SES publishes events through SNS or EventBridge; Bird POSTs signed webhooks directly, so the SNS topic, subscription-confirmation handshake, and message-envelope unwrapping all go away. The event names map like this:
OutcomeSESBird
Accepted/processedSendemail.acceptedemail.processed
DeliveredDeliveryemail.delivered
Temporary failureDeliveryDelayemail.deferred
Permanent bounceBounceemail.bounced / email.out_of_band_bounce
Spam complaintComplaintemail.complained
Blocked/suppressedemail.rejected
OpenOpenemail.opened
ClickClickemail.clicked
UnsubscribeSubscriptionemail.list_unsubscribed
email.rejected is new relative to SES: Bird reports suppressed recipients visibly (status rejected, rejection_reason: recipient_suppressed) rather than counting them into the send-and-bounce cycle — add a handler for it.

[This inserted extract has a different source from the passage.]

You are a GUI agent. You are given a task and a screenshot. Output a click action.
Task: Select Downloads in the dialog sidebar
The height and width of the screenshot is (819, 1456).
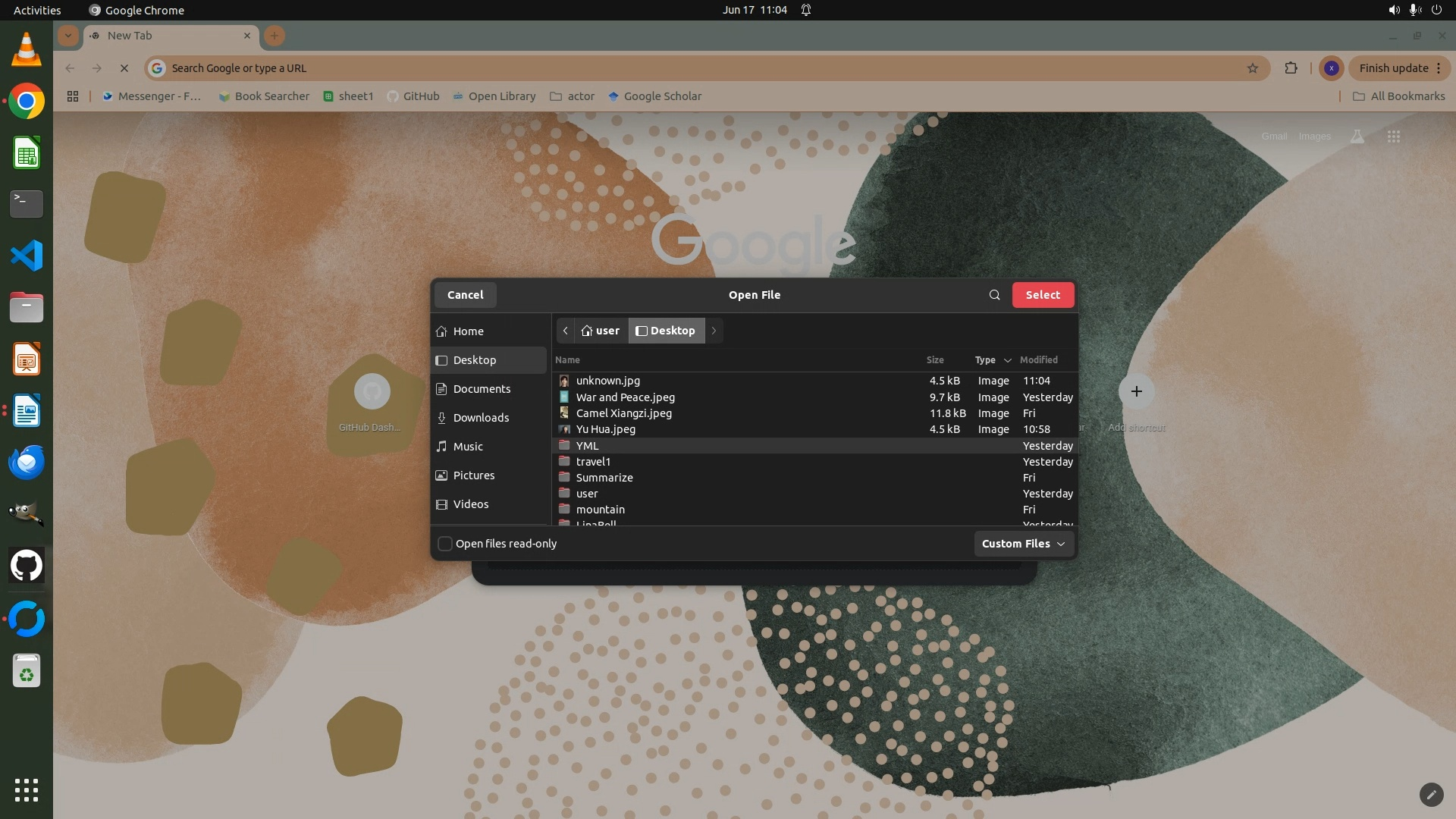coord(481,418)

In place of SNS message verification, Bird signs per the Standard Webhooks specification — HMAC headers on the delivery itself; the verification recipe is in Webhooks & events.

Cut over

Work through domains & DNS and the sandbox smoke test in the main guide — both are provider-independent. One SES-specific note for the DNS step: SES's "Easy DKIM" CNAMEs stay in place during the transition — Bird's DKIM TXT record uses its own selector, so the two coexist.